Many years ago, I was conducting Focus Groups for a radio station, and the discussion turned to music. In passing, one participant mentioned that he was tired of a particular song. Before the discussion had ended, the Program Director had called the control room hot line and instructed the personality on the air to pull the song. Later that evening we were conducting a second discussion with another group of listeners when one participant mentioned that he loved the song that the PD had just pulled. The PD immediately called the hot line and put the song back in.
I was reminded of this knee jerk reaction and misuse of research as I read Arbitron's latest paper attempting to show that PPM can measure listener reactions to music. This is the latest in a series of papers beginning with a presentation by Bob Michaels in 2004, Portable People Meter Programming Insights. Read the PDF here. In the presentation, Mr. Michaels claimed that PPM data from Philadelphia was accurate and detailed enough to prove that Led Zeppelin's Stairway to Heaven was a bigger tune out than CCR's Proud Mary, that Gloria Estefan's version of Have Yourself a Merry Little Christmas was a bigger tune out than the Carpenter's version, and that Howard Stern's listeners didn't like commercials.
Then in 2006, Arbitron produced a study that showed that listeners sit through four, five, even six minutes of commercials. Read the PDF here.The latest study,What Happens When New Music Gets Played: The Impact of New Songs on the Country Radio Audience is described this way on Arbitron's web site:
(The study) reveals how the exposure of new songs on KILT-FM did not undermine the station’s audience levels. The study reveals how, on average, the Country audience grows 1.8% with the exposure of a new song. Among the other key findings are that not all new Country music is created equal when it comes to its impact on audience levels. Established artists perform better than new artists, uptempo songs perform better than slower titles and songs from male artists perform better those from female artists. The study also reveals that it takes about 25 weeks for a new song to have its maximum impact on a Country station’s audience levels. Read the PDF here.
Looking at Arbitron's growing number of papers on what PPM can do, one would think that PPM will tell us what songs to play and how long to play them, the popularity of our personalities, and even what spots turn listeners off. Once PPM is in your market, you will know everything you need to know to create the perfect radio station. The truth, however, is quite the contrary. The documents on Arbitron's web site look impressively authoritative, but are more PR than research. In a perfect world, the PPM could quite possibly prove correct all the assertions about radio tune-outs that Arbitron makes, but this isn't a perfect world.

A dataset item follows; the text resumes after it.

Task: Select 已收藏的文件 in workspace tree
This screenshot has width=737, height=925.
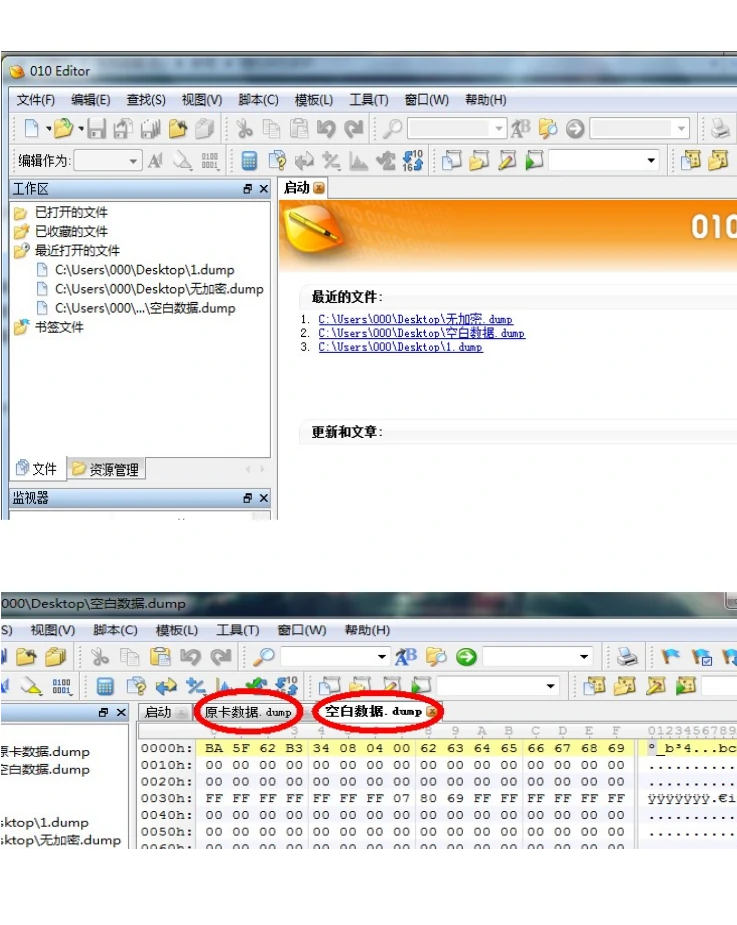Action: 71,231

The PPM that is coming to your market will not be the PPM portrayed in these documents. You can take Arbitron's word for it. In a recent Friday Morning Quarterback column, Gary Marince, Arbitron's Vice President of Programming Services, explains why this way:
I have been asked by a handful of programmers about the merits of marrying the minute-by-minute data in the Analysis tool with a music log to determine what songs are causing tuneout. And the question is . . . should you be doing that? No! More emphatically stated, NO! Don’t go there. It sure is tempting isn’t it? “Let’s see, the song started here and shortly afterwards I lost 75% of my meters. I’ll never play <<insert your top testing record name here>> again.”
PPM was developed to create a quarter hour measurement. It was never, as configured today, intended for use as a music tester...But, even if you wanted to push this a little and say: “Yeah, forget the technicalities, people tuned away – doesn’t that matter?” Sure it matters, but can you confidently identify the reason they tune-out or tuned-away? Was it because of lifestyle – they got to work and were now hearing music from a peer’s radio? Were they listening to a station in a friend’s car – and got out? Until you can substantiate why someone tuned away, there’s no basis for assuming they tuned away because they didn’t like the song.
So Mr. Marince is saying that what Arbitron says PPM can do, it won't really, so you shouldn't use it like Arbitron says it can be used. But there's a more important reason that we shouldn't pay attention to minute by minute PPM data. It has to do with the editing of PPM data. In the editing process, time becomes a somewhat subjective and relative thing. For a full explanation, you should read Arbitron's PPM Description of Methodology, but Mr. Marince does a good job of simplifying a confusing subject. He continues:
PPM has very heavily researched and well thought out business and edit roles. And these rules are used to determine who gets credit and how much listening credit they get. It works, kinda’ like this; if a PPM encoded signal is detected, at 30 seconds past the minute mark, edit rules kick in to determine which minute/minutes will get the credit. Bottom line, if you have a song which starts at 10:30:30 . . . and someone starts listening to your station at 10:30:30 . . . but PPM edit / business rules are such that they’ll round the occasion and report that listening started at 10:30:00 . . . you’d be basing your music testing off of phantom listening and make it look like the previous song had a larger audience than it really did.
You don't really have to understand what he said. You just need to realize that the phrase, "minute to minute data" in the PPM world we are entering isn't really minute by minute. So if you can't wait for PPM to get to your market so you can finally really find out what's going on with your listeners, you've got a big surprise coming your way.